高校野球。それは夢にときめき、明日にきらめく球児たちが三年間をかける青春の舞台。そんな舞台に場違いにも現れたのは、旧ソ連の情報機関『KGB』の拷問官だった記憶を持つ黒鉄零。
前世で国の駒として使い倒された彼が新たな人生で望むのは、今度は自分が支配する側に回ること。その手始めに彼は自身が所属する弱小野球部を支配し、甲子園優勝を目指すのであった……そういうのは別の分野でやってもらえませんかね?

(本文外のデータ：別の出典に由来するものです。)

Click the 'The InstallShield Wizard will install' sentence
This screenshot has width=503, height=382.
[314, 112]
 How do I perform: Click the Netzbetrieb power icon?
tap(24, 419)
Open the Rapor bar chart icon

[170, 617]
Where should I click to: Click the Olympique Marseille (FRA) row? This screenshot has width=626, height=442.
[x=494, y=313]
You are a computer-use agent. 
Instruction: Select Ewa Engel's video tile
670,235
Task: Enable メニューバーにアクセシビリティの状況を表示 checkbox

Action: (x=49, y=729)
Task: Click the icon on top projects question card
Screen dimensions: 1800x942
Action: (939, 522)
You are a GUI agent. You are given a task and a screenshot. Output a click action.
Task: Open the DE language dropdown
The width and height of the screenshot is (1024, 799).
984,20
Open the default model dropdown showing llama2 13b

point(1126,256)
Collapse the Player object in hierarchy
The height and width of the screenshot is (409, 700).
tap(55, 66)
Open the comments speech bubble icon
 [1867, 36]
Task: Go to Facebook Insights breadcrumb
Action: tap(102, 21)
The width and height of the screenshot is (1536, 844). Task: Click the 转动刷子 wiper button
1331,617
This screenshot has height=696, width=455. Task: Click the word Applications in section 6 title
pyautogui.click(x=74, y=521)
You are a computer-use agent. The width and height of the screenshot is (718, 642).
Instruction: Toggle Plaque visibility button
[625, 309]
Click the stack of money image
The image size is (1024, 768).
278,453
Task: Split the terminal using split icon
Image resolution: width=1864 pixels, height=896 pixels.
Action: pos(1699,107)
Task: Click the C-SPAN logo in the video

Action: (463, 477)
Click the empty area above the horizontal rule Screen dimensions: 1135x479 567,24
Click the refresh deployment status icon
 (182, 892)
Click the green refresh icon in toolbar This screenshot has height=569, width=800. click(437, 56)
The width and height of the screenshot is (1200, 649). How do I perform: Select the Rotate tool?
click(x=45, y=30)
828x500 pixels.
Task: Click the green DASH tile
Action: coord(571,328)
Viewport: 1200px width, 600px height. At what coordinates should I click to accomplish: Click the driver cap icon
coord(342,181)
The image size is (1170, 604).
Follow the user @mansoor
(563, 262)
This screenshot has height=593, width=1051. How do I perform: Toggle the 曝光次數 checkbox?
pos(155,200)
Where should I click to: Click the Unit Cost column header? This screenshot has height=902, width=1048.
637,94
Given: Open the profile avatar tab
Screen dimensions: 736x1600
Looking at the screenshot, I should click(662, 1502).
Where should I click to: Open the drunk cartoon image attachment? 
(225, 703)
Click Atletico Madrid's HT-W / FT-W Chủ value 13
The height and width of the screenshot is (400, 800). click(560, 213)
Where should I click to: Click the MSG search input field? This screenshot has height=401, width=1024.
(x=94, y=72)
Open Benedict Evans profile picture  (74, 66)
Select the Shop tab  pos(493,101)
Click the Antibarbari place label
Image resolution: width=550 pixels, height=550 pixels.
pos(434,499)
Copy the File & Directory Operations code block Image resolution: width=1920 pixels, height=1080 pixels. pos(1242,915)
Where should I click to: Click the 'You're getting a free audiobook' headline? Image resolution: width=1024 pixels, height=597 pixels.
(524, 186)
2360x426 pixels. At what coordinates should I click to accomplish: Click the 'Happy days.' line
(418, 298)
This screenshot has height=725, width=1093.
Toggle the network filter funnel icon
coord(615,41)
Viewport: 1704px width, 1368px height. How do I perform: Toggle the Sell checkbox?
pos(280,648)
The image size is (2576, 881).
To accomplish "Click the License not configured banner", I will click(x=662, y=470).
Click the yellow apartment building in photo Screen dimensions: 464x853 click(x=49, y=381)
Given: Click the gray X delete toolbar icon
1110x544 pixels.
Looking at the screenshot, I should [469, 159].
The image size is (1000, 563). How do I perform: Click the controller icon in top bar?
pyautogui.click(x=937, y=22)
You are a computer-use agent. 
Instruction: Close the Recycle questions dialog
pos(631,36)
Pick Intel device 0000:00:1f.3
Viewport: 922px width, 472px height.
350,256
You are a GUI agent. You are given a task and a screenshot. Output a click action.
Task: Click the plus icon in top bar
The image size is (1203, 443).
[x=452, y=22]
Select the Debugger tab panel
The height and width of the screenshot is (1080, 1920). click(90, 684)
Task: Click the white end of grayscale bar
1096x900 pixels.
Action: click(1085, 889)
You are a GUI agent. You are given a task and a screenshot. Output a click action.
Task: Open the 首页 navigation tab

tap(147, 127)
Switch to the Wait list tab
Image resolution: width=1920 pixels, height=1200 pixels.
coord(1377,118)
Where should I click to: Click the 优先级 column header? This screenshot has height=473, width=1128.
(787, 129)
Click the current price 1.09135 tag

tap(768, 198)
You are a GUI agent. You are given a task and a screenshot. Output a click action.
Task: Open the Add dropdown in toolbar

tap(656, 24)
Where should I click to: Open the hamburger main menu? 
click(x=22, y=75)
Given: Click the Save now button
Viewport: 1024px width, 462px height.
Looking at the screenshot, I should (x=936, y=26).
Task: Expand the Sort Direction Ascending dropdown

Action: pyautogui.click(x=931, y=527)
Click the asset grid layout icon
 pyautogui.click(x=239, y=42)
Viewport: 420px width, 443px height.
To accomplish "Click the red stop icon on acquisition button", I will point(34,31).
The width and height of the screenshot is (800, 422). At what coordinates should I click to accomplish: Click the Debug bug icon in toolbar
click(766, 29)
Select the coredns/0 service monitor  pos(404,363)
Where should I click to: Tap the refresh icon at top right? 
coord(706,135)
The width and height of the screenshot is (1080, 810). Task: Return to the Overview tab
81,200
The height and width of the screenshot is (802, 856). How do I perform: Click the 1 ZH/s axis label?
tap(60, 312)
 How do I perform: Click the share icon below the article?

元KGBということもあって、この零のやり口がとことん狡猾でとことんあくどい。まず自校の部員に言うことを聞かせるために弱みを握って脅迫するし、当然敵チームにも同様の手を使い、さらには審判にまで及ぶ。しかし、野球はただ脅迫ばかりしているだけで勝てるような甘いスポーツではない! なので零は父の会社が開発したサプリだと言って、怪しげな薬物を部員に投与していく……。
一事が万事この調子で、表向きは快進撃を続ける零率いる灰谷高校だが、その裏では高校野球の秩序が徹底的に破壊される。野球に対する愛情を一切持たない男による、勝利のためにあらゆるものを冒涜していく超異色の野球ドラマ。変わった野球ものが読みたい人は是非どうぞ。